Dans une note publiée le 27 décembre 2025, le Collectif des Médias en Ligne (CMEL) a dénoncé des violences exercées contre des journalistes au Cap-Haïtien. Les faits se sont produits le samedi 27 décembre, à la rue 5-6 Boulevard, lors d’une opération de remorquage de véhicules menée par la mairie, au cours de laquelle des reporters ont été agressés par des agents de sécurité municipaux, appuyés par un policier.

Selon le CMEL, les journalistes concernés filmaient cette opération publique dans l’exercice de leur mission d’information, protégée par l’article 28-1 de la Constitution haïtienne. Ils auraient été bousculés, giflés et brutalisés, tandis que leurs équipements professionnels ont été endommagés. Le Collectif évoque une entrave directe au travail de la presse.

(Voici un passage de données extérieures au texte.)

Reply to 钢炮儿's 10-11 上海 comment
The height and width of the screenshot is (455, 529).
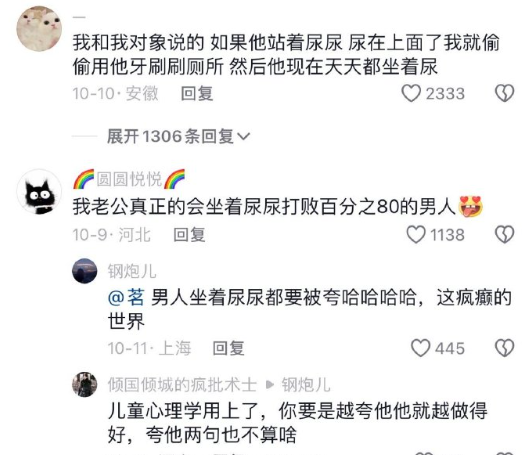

Les journalistes Herly Milien, correspondant de Radio Scoop FM dans le Nord, et Frencely Estimable, collaborateur de l’émission Matin Débat sur Radio Télé Éclair, figurent parmi les victimes de ces violences. Le CMEL précise que leurs téléphones et matériels de prise d’images ont été saccagés lors de l’incident.
Le Collectif affirme que ces actes se sont déroulés en présence de deux membres de la Commission communale du Cap-Haïtien, Patrick Almonor et Isaac Pierre-Louis, sans qu’aucune intervention ne soit faite pour mettre fin aux agressions. Pour l’organisation, ce silence engage une responsabilité morale et politique des autorités locales.
Dans sa note, le CMEL rappelle qu’une opération municipale constitue un acte public pouvant être filmé et qu’aucune autorité n’a le droit de porter atteinte à l’intégrité physique d’un journaliste.
L’organisation condamne les faits, réclame une enquête indépendante et annonce qu’elle pourrait saisir des instances nationales et internationales de défense de la liberté de la presse si aucune suite n’est donnée.